# AWS Trainium Distributed Training - "bert-base-cased" for Sentiment Analysis
This notebook shows how to fine-tune a "bert base cased" PyTorch model with AWS Trainium (Trn1 instances) using Neuron SDK. The original implementation is provided by HuggingFace.

Our goal is building a Machine Learning model that will predict whether the tweet is offensive, neutral, or positive (<b>Sentiment Analysis</b>).

The target variable is the **Sentiment**, which can be:
* Neutral
* Positive
* Negative

In this exercise you will do:
 - Run a Distributed Training using all the available Neuron Cores

The example code referenced for this example is [trainium-distributed-training](./code/02-trainium-distributed-training/train.py)
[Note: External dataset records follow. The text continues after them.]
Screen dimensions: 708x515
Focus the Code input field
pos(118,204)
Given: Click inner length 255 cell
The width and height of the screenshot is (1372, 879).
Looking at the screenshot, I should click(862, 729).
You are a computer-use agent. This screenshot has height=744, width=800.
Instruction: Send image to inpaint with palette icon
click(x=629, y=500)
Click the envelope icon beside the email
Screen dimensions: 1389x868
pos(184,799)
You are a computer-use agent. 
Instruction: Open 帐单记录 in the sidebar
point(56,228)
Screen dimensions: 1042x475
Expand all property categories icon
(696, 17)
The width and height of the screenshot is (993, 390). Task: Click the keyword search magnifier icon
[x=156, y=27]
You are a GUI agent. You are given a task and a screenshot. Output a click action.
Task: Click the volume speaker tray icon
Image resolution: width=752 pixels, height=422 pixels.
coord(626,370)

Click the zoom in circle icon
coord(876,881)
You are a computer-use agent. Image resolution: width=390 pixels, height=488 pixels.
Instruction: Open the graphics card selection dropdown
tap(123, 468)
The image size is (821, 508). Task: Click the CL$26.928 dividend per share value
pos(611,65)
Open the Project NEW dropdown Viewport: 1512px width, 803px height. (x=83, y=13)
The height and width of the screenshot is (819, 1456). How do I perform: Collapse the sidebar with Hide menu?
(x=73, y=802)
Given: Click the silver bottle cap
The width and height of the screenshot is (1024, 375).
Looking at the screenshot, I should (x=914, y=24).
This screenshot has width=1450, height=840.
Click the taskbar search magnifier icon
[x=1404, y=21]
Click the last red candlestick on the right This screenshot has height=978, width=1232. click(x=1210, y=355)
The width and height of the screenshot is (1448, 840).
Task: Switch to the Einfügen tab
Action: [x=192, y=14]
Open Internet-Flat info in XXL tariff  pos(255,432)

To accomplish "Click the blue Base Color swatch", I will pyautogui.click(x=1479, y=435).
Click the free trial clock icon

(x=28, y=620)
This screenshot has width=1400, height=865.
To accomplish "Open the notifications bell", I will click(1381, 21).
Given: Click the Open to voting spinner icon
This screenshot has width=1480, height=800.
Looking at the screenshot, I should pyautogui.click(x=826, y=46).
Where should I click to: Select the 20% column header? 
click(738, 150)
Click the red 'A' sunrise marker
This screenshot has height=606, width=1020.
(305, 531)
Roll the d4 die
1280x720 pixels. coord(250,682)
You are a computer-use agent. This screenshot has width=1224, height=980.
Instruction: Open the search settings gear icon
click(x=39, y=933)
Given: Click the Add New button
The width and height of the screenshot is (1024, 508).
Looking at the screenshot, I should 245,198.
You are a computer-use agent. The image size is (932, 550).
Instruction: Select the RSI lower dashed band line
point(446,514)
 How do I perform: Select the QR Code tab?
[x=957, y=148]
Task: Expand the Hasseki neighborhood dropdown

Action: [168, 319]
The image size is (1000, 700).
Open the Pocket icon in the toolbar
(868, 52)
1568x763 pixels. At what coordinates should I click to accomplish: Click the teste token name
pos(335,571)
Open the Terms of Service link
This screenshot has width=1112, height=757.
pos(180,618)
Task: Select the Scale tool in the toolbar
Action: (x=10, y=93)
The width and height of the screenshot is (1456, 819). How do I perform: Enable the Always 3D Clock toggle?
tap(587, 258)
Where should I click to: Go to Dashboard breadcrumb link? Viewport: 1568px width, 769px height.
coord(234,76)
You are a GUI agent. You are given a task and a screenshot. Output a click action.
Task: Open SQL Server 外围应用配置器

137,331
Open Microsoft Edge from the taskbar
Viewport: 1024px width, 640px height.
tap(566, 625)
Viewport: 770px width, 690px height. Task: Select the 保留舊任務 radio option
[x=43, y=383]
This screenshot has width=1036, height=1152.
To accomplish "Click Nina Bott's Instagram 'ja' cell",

It has been tested and run on a **trn1.32xlarge**

**Reference:** https://huggingface.co/bert-base-cased

***

Verify that this Jupyter notebook is running the Python kernel environment that was set up according to the [PyTorch Installation Guide](https://awsdocs-neuron.readthedocs-hosted.com/en/latest/general/setup/torch-neuronx.html#setup-torch-neuronx). You can select the kernel from the 'Kernel -> Change Kernel' option on the top of this Jupyter notebook page.

## Step 1 - Install dependencies

Let's install some required dependencies for our environment.

In [None]:
%env TOKENIZERS_PARALLELISM=True #Supresses tokenizer warnings making errors easier to detect
!pip install neuronx-cc==2.* torch-neuronx torchvision datasets transformers==4.40.1

***

## Step 2 - Fine-Tune the model

Let's take a look to our train.py code

In [None]:
! pygmentize ./code/02-trainium-distributed-training/train.py

In order to run distributed training by using AWS Trainium Neuron Core, we have to define the number of Cores we want to use for distribution. The number of Neuron Nodes N can be 1, 2, 8, or 32.

In [None]:
nproc_per_node = 32

In [None]:
import subprocess
print("Train model")
RUN_CMD = f"""torchrun --nproc_per_node={nproc_per_node} ./code/02-trainium-distributed-training/train.py"""

print(f'Running command: \n{RUN_CMD}')
if subprocess.check_call(RUN_CMD,shell=True):
   print("There was an error with the fine-tune command")
else:
   print("Fine-tune Successful!!!")